Photo: Steven Hirsch/Pool via Reuters.
Notorious art world scammer Anna Sorokin (aka Anna Delvey), who is best known for her infiltration of New York’s art scene in the 2010s, has been accused of running up yet another tab she could not pay.
According to court documents, Audrey Thomas, the lawyer Sorokin hired to appeal her fraud conviction case and fight her deportation order, has sued Sorokin for over $150,000 in unpaid legal fees.
Thomas’s complaint states that after hiring her in 2020, Sorokin paid Thomas a retainer for overstaying her visa and appealing her conviction, but still owes up to $152,000. Thomas alleges that her former client is trying to avoid accountability by filing her own lawsuit, in which Sorokin claims Thomas withheld audio recordings of her deportation hearings from subsequent counsel and stole Sorokin’s personal property.

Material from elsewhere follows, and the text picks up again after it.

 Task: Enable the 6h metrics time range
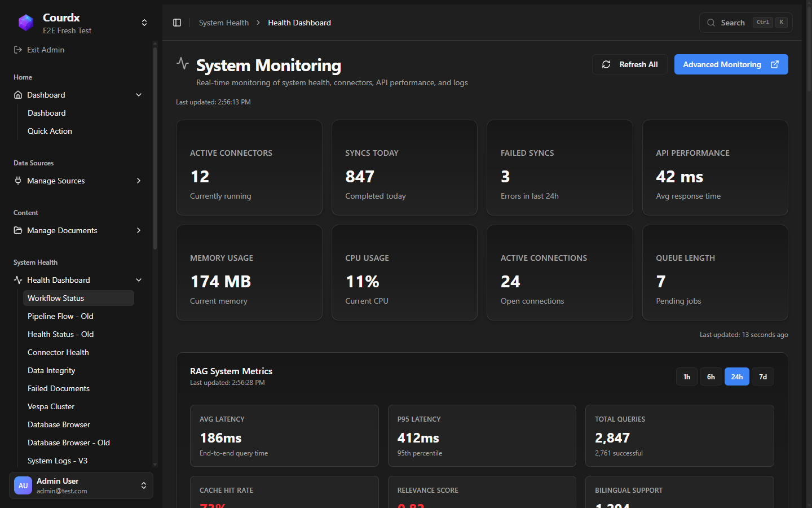coord(711,376)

Thomas was fired by Sorokin in April 2022, citing “lax work habits”.
“[Sorokin] was able to remain in the United States because while she was taken to the airport and literally sitting in the gate area with her belongings in garbage bags, [Thomas and her firm] filed a writ and secured a stay from deportation removal and thus the Defendant was not removed from the United States,” Thomas's complaint states.

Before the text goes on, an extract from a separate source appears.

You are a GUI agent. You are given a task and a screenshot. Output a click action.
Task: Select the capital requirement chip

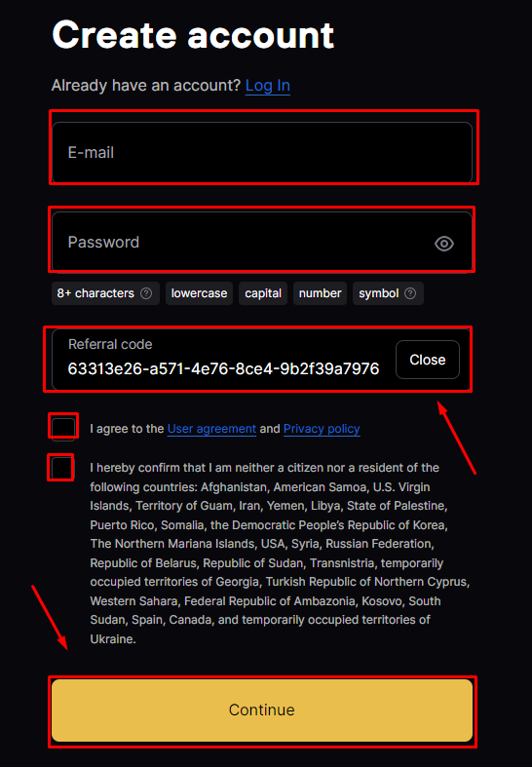point(263,293)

Thomas has endured her own legal woes, disbarred in November of 2022 for allegedly using $630,000 held in escrow from the sale of a client's apartment to help promote her radio show and book, Ego Has No Place in Law. She swore in an affidavit that Sorokin was well aware of her legal issues, claiming that the convicted con artist hired her “because she believed that if anyone would fight for her [she] would”.
Thomas’s complaint alleges five counts of fraud, unjust enrichment, breach of contract and other causes of action.
Sorokin, who is currently under house arrest in her apartment in Manhattan’s East Village, embarked on a career as an artist while still incarcerated, turning a profit of $340,000 from the pencil and paper drawings she created to help pay her rent and secure the $10,000 bond required for her to stay at home.
Sorokin's work is to be featured (under her assumed name) as part of Rockaway Art Week, in the namesake Queens beachfront community, from 16 June to 18 June.